Kotlin Multiplatform Mobile in QIWI Wallet: Our Story

Since 2021 we have developed every new feature for QIWI Wallet with Kotlin Multiplatform Mobile. The decision to switch to Cross-Platform development was not easy, just like the challenges we faced along the way. But similar engineering approaches and a high level of collaboration inside our teams provided us with a great foundation to embrace the evolution of mobile development. In this article, I want to share with you our story, with all ups and downs.

QIWI Wallet app was launched in 2007, reaching over 15 million monthly active users. Our customers use it as an electronic wallet to pay for goods and services or transfer money across virtual or physical environments. We have 15 mobile engineers mainly distributed across cross-functional teams.

Our way

In QIWI, we often experiment with our architectures and development processes. During the past five years, we have built different apps using a variety of approaches. For example, when we created a stock trading app called QIWI Investor, it was the first time when we tried to share a domain logic layer between an Android and iOS app. Back in the day, we used an open-source java to objective-c converter. This solution wasn’t reliable enough. This experiment has finished as the project itself was closed. But the idea of the multiplatform approach was still present in our heads.

In 2018 we started another experiment with our development process in QIWI Wallet. We have switched from separated platform teams to cross-functional teams. It was the most significant update for us since the introduction of Scrum. As a result, we redefined our values. Сollective code ownership has become one of the most remarkable ones. It encouraged us to look closer at each other’s code, share opinions and practices, and solve everyday problems together.

Indeed every platform has its unique patterns, architectures, and best practices. But it appeared to us that our mobile platforms were evolving almost symmetrically in recent years. Notably, Android and iOS architectures have come to a very similar implementation of MVVM-like architecture. Our approaches were so similar that it felt like we duplicated code in multiple layers: data, domain, and presentation. Strictly speaking, mobile engineers were separately solving a set of very similar problems during the sprint. It may not seem like a big deal for simple features with a very straightforward user flow. But things might get interesting when a new component requires complex business logic and navigation between a large set of states.

Since mobile engineers work separately, their final product implementation can vary. It might affect only some corner cases in UX when loading and error states are handled differently in various scenarios, raising some eyebrows in a design department.
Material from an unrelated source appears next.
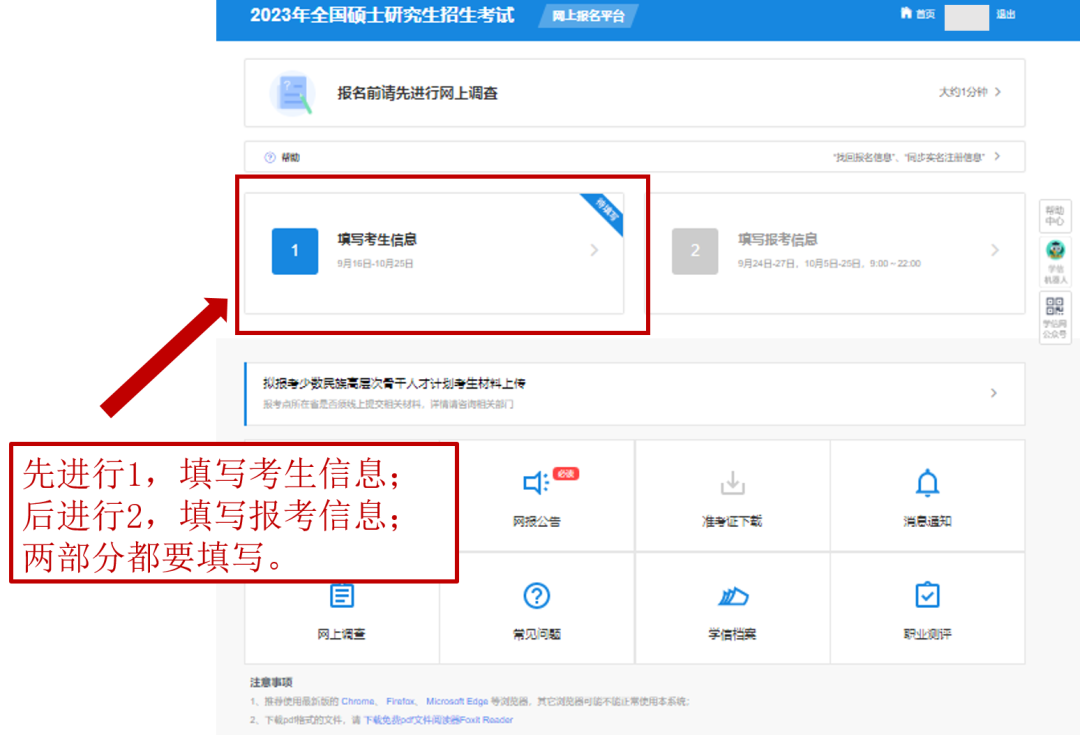Click the 职业测评 checklist icon
The image size is (1080, 735).
(x=927, y=596)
It can result in more significant bugs since there is no guarantee that business logic works the same way and produces the same states on both platforms. If you track key user actions for funnel analysis, there is also a possibility that sources of these actions may differ from platform to platform. It might affect the quality of data that you analyze. So, designers, QA engineers, and analysts may have to double-check your features on Android and iOS before production since there is a big room for misinterpretation or miscommunication. In the end, these small things can affect the user experience and increase time-to-market.

In this case, it seems that using a multiplatform solution is a self-evident answer. Single data, domain, and presentation layers will result in a more consistent app behavior. If only it were that simple. For us, it all started with a prototype.
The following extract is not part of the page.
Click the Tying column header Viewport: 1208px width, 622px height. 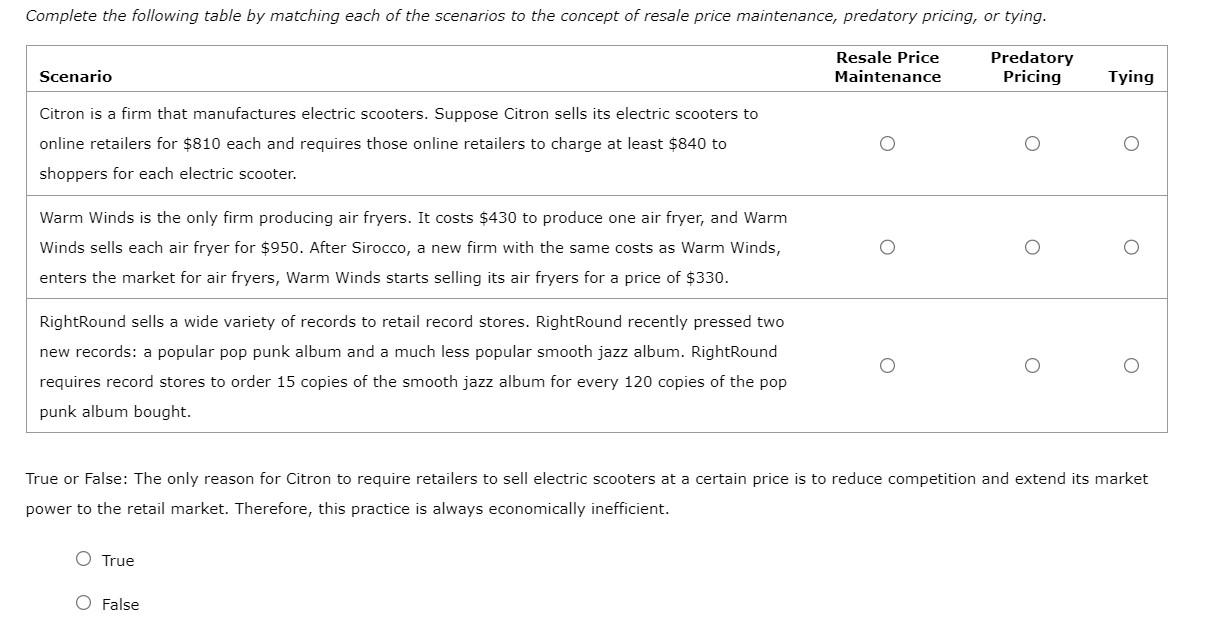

Building a proof-of-concept

By the end of 2020, all cross-functional teams worked closely with dedicated platform teams. The primary responsibilities for the platform teams were to support the technological growth of the platform, provide the best instruments and solutions to simplify and speed up the production cycle. When Kotlin Multiplatform Mobile (KMM) was proposed to address all the things that I mentioned above, it was due to the platform teams to prepare a proof-of-concept.
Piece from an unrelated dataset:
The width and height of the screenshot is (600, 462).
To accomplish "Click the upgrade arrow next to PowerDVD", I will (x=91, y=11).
We decided that the most comprehensive proof-of-concept should cover the most popular cases in our application and a few unusual ones, such as using a database to cache user events for our metrics. Most importantly, these cases should correspond to the engineering practices that we have on iOS and Android. With this in mind, we have picked the following components for our proof-of-concept:

  • Multiplatform HTTP Client based on Ktor
  • Blueprint of MVI-based architecture for new features
  • Logging and metrics system with a database as a cache

It took about three months for platform teams to deliver everything from this plan. New HTTP client also defined for us a move to Kotlin Coroutines for asynchronous communication. The team provided an architecture blueprint and also checked its reliability in a production scenario. They refactored an already-existing screen with complex states and made sure that everything was working fine. Finally, logging and tracking systems within a new shared module have brought an excellent conclusion for research. Of course, a successful proof-of-concept doesn’t mean that all next steps of integration will be smooth, but feature teams had a solid ground to start.

First challenges

Moving to new technology is always an investment. We talked through all potential gains and losses with our product owners. We concluded that we should handle with care the first few sprints when we use a new KMM module. At least we should add some additional time to our estimates since it will take a while to get used to new instrumentation and polish all significant flaws.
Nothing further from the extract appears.